◆ Written task
Set out each line of the material below as a numbered list, omitting any blank lines.

◆ The data
>>>>
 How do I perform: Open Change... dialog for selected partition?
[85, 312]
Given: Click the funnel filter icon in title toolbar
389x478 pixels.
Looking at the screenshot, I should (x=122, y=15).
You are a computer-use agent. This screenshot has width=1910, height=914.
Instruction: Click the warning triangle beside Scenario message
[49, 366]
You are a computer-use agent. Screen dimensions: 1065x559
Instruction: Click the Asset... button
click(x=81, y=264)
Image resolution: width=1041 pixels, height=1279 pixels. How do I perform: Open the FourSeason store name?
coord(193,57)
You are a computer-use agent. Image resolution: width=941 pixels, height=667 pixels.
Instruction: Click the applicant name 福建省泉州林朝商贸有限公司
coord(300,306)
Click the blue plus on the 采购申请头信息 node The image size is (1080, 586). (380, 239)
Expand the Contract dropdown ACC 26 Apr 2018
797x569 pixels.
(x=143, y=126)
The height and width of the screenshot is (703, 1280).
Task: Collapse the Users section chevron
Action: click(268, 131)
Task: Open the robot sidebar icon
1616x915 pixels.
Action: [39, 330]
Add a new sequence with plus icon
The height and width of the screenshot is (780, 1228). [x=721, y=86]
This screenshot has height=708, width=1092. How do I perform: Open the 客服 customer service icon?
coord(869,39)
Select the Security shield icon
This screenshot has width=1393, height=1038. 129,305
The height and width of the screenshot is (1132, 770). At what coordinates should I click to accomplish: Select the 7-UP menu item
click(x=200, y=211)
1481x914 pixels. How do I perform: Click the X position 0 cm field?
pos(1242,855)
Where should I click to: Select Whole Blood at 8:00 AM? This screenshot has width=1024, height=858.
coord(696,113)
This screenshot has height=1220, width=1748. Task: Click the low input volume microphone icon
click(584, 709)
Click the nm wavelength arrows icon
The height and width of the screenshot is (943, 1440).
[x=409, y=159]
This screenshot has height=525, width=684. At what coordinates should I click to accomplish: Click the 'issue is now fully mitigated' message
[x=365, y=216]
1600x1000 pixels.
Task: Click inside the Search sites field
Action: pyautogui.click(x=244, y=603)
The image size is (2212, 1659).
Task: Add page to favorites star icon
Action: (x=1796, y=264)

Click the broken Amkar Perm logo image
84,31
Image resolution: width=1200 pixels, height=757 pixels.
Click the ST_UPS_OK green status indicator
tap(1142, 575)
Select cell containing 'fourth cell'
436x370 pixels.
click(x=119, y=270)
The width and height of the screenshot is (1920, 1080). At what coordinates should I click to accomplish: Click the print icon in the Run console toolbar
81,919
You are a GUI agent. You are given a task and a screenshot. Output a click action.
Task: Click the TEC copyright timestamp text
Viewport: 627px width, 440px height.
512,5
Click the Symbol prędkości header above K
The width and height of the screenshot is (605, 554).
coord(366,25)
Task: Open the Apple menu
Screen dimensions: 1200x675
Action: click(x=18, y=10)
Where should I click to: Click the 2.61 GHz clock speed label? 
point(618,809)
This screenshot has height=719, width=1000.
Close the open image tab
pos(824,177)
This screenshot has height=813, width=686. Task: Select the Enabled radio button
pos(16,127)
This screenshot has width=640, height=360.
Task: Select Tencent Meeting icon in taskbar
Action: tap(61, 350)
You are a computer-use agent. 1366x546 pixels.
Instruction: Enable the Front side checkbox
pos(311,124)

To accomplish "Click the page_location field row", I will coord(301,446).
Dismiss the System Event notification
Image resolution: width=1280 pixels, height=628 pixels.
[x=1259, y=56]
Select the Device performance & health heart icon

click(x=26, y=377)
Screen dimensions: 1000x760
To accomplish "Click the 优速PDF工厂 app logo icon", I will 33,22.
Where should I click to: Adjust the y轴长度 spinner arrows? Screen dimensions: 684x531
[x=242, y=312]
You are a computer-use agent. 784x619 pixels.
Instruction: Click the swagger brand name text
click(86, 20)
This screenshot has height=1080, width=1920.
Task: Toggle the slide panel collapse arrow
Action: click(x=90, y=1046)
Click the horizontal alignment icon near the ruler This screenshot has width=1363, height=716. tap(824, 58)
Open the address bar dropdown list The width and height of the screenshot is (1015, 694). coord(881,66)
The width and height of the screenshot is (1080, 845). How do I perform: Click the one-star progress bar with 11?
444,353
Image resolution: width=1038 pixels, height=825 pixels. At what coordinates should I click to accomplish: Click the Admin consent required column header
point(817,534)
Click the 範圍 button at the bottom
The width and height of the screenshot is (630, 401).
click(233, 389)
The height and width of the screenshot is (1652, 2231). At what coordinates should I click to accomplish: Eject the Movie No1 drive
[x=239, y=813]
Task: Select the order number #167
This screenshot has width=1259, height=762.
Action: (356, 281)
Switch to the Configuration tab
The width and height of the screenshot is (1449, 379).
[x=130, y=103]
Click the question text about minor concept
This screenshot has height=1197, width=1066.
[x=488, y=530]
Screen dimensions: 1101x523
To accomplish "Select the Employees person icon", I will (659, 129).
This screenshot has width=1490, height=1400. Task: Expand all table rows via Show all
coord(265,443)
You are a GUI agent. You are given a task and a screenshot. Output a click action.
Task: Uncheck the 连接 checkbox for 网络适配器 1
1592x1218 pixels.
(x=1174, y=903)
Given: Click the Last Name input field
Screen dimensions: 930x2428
<<<<
◆ Solution
1.  How do I perform: Open Change... dialog for selected partition?
2. [85, 312]
3. Given: Click the funnel filter icon in title toolbar
4. 389x478 pixels.
5. Looking at the screenshot, I should (x=122, y=15).
6. You are a computer-use agent. This screenshot has width=1910, height=914.
7. Instruction: Click the warning triangle beside Scenario message
8. [49, 366]
9. You are a computer-use agent. Screen dimensions: 1065x559
10. Instruction: Click the Asset... button
11. click(x=81, y=264)
12. Image resolution: width=1041 pixels, height=1279 pixels. How do I perform: Open the FourSeason store name?
13. coord(193,57)
14. You are a computer-use agent. Image resolution: width=941 pixels, height=667 pixels.
15. Instruction: Click the applicant name 福建省泉州林朝商贸有限公司
16. coord(300,306)
17. Click the blue plus on the 采购申请头信息 node The image size is (1080, 586). (380, 239)
18. Expand the Contract dropdown ACC 26 Apr 2018
19. 797x569 pixels.
20. (x=143, y=126)
21. The height and width of the screenshot is (703, 1280).
22. Task: Collapse the Users section chevron
23. Action: click(268, 131)
24. Task: Open the robot sidebar icon
25. 1616x915 pixels.
26. Action: [39, 330]
27. Add a new sequence with plus icon
28. The height and width of the screenshot is (780, 1228). [x=721, y=86]
29. This screenshot has height=708, width=1092. How do I perform: Open the 客服 customer service icon?
30. coord(869,39)
31. Select the Security shield icon
32. This screenshot has width=1393, height=1038. 129,305
33. The height and width of the screenshot is (1132, 770). At what coordinates should I click to accomplish: Select the 7-UP menu item
34. click(x=200, y=211)
35. 1481x914 pixels. How do I perform: Click the X position 0 cm field?
36. pos(1242,855)
37. Where should I click to: Select Whole Blood at 8:00 AM? This screenshot has width=1024, height=858.
38. coord(696,113)
39. This screenshot has height=1220, width=1748. Task: Click the low input volume microphone icon
40. click(584, 709)
41. Click the nm wavelength arrows icon
42. The height and width of the screenshot is (943, 1440).
43. [x=409, y=159]
44. This screenshot has height=525, width=684. At what coordinates should I click to accomplish: Click the 'issue is now fully mitigated' message
45. [x=365, y=216]
46. 1600x1000 pixels.
47. Task: Click inside the Search sites field
48. Action: pyautogui.click(x=244, y=603)
49. The image size is (2212, 1659).
50. Task: Add page to favorites star icon
51. Action: (x=1796, y=264)
52. Click the broken Amkar Perm logo image
53. 84,31
54. Image resolution: width=1200 pixels, height=757 pixels.
55. Click the ST_UPS_OK green status indicator
56. tap(1142, 575)
57. Select cell containing 'fourth cell'
58. 436x370 pixels.
59. click(x=119, y=270)
60. The width and height of the screenshot is (1920, 1080). At what coordinates should I click to accomplish: Click the print icon in the Run console toolbar
61. 81,919
62. You are a GUI agent. You are given a task and a screenshot. Output a click action.
63. Task: Click the TEC copyright timestamp text
64. Viewport: 627px width, 440px height.
65. 512,5
66. Click the Symbol prędkości header above K
67. The width and height of the screenshot is (605, 554).
68. coord(366,25)
69. Task: Open the Apple menu
70. Screen dimensions: 1200x675
71. Action: click(x=18, y=10)
72. Where should I click to: Click the 2.61 GHz clock speed label? 
73. point(618,809)
74. This screenshot has height=719, width=1000.
75. Close the open image tab
76. pos(824,177)
77. This screenshot has height=813, width=686. Task: Select the Enabled radio button
78. pos(16,127)
79. This screenshot has width=640, height=360.
80. Task: Select Tencent Meeting icon in taskbar
81. Action: tap(61, 350)
82. You are a computer-use agent. 1366x546 pixels.
83. Instruction: Enable the Front side checkbox
84. pos(311,124)
85. To accomplish "Click the page_location field row", I will coord(301,446).
86. Dismiss the System Event notification
87. Image resolution: width=1280 pixels, height=628 pixels.
88. [x=1259, y=56]
89. Select the Device performance & health heart icon
90. click(x=26, y=377)
91. Screen dimensions: 1000x760
92. To accomplish "Click the 优速PDF工厂 app logo icon", I will 33,22.
93. Where should I click to: Adjust the y轴长度 spinner arrows? Screen dimensions: 684x531
94. [x=242, y=312]
95. You are a computer-use agent. 784x619 pixels.
96. Instruction: Click the swagger brand name text
97. click(86, 20)
98. This screenshot has height=1080, width=1920.
99. Task: Toggle the slide panel collapse arrow
100. Action: click(x=90, y=1046)
101. Click the horizontal alignment icon near the ruler This screenshot has width=1363, height=716. tap(824, 58)
102. Open the address bar dropdown list The width and height of the screenshot is (1015, 694). coord(881,66)
103. The width and height of the screenshot is (1080, 845). How do I perform: Click the one-star progress bar with 11?
104. 444,353
105. Image resolution: width=1038 pixels, height=825 pixels. At what coordinates should I click to accomplish: Click the Admin consent required column header
106. point(817,534)
107. Click the 範圍 button at the bottom
108. The width and height of the screenshot is (630, 401).
109. click(233, 389)
110. The height and width of the screenshot is (1652, 2231). At what coordinates should I click to accomplish: Eject the Movie No1 drive
111. [x=239, y=813]
112. Task: Select the order number #167
113. This screenshot has width=1259, height=762.
114. Action: (356, 281)
115. Switch to the Configuration tab
116. The width and height of the screenshot is (1449, 379).
117. [x=130, y=103]
118. Click the question text about minor concept
119. This screenshot has height=1197, width=1066.
120. [x=488, y=530]
121. Screen dimensions: 1101x523
122. To accomplish "Select the Employees person icon", I will (659, 129).
123. This screenshot has width=1490, height=1400. Task: Expand all table rows via Show all
124. coord(265,443)
125. You are a GUI agent. You are given a task and a screenshot. Output a click action.
126. Task: Uncheck the 连接 checkbox for 网络适配器 1
127. 1592x1218 pixels.
128. (x=1174, y=903)
129. Given: Click the Last Name input field
130. Screen dimensions: 930x2428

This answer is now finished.